Researchers have identified new genes that play a role in chronic obstructive pulmonary disease (COPD) and other lung-associated diseases, such as asthma and pulmonary fibrosis.
In a large consortium study led by Boston’s Brigham and Women’s Hospital (BWH), researchers described 13 new genetic markers that have not been associated with COPD before; four of these had not yet been linked to any lung function or trait, even in control cases.
“We are excited about these findings because we have not only uncovered new genetic risk factors for COPD, but also shown overlap of COPD genetic risk with the risk to asthma and pulmonary fibrosis,” said Brian Hobbs, MD, MMSc, lead scientist of the study, in a news release.
In the study, “Genetic loci associated with chronic obstructive pulmonary disease overlap with loci for lung function and pulmonary fibrosis,” published in the journal Nature Genetics, researchers conducted a genetic association study with 15,256 cases and 47,936 controls. The results were replicated in a smaller cohort group (9,498 cases and 9,748 controls).
The team identified 22 genetic regions associated with COPD, of which 13 represented new associations with the disease. Nine of the newly discovered genetic regions were known to play roles in lung function in the general population, but not in COPD.
Two of the regions were previously reported to have an association with pulmonary fibrosis; however, genetic variants in these regions increased the risk for COPD and decreased the risk for pulmonary fibrosis.
“Now that we know there are new regions of the genome associated with COPD, we can build on this research by probing new biological pathways with the ultimate goal of improving therapies for our patients with this [and other] disease,” Hobbs said.

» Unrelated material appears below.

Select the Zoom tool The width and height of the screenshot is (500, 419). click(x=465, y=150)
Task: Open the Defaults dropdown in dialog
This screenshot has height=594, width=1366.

The study also took into account the effects of age, gender, and cigarette smoking on disease risk. Smoking was still identified as the single most important risk factor, yet the team now knows there is a genetic component as well.

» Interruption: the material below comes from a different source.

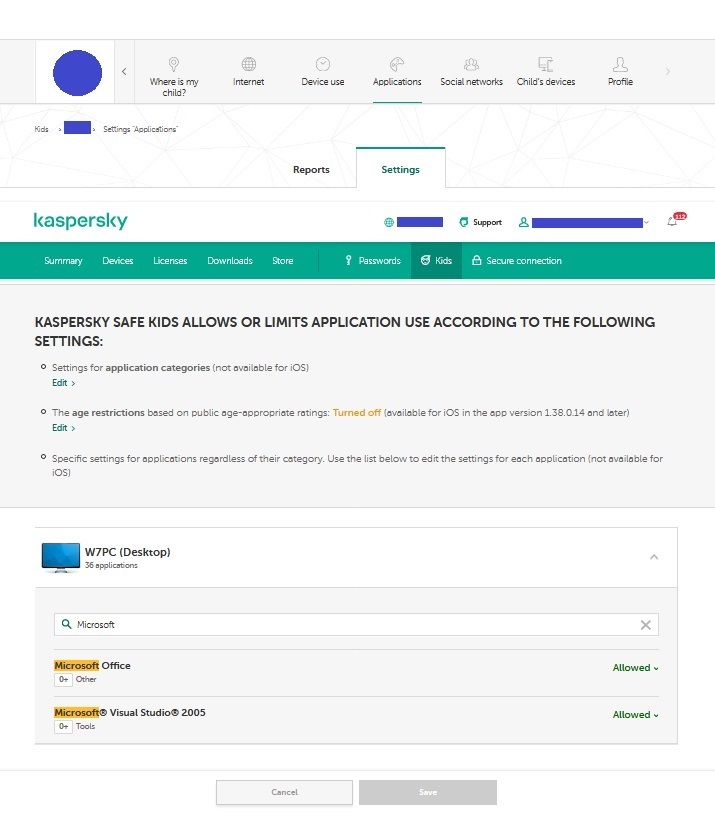Viewport: 715px width, 815px height.
Task: Click Edit link under age restrictions
Action: tap(63, 428)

“While it is extremely important that patients not smoke for many health reasons — including the prevention of COPD — we know that smoking cessation may not be enough to stave off the disease,” said Michael Cho, MD, MPH, a senior team member and physician-researcher in the BWH Channing Division of Network Medicine and Pulmonary and Critical Care Division.
“Many patients with COPD experience self-blame, but they may be comforted to know that genetics does play a role in who ultimately develops the disease,” he added.
The study is part of a larger research project begun in 2010 by the International COPD Genetics Consortium, a collaborative research effort at a BWH conference. The consortium now involves more than 20 studies in various countries.
COPD is currently the third-leading cause of disease in the U.S., and a condition prevalent worldwide. The findings of this study increase the understanding of underlying genetic risks of COPD or diseases that initially present as COPD.
“This work is representative of the importance of global collaboration and the shared goal of improving care for patients everywhere,” Cho said. “We’re grateful for the efforts of all of the authors, each of whom played a valuable role in this discovery.”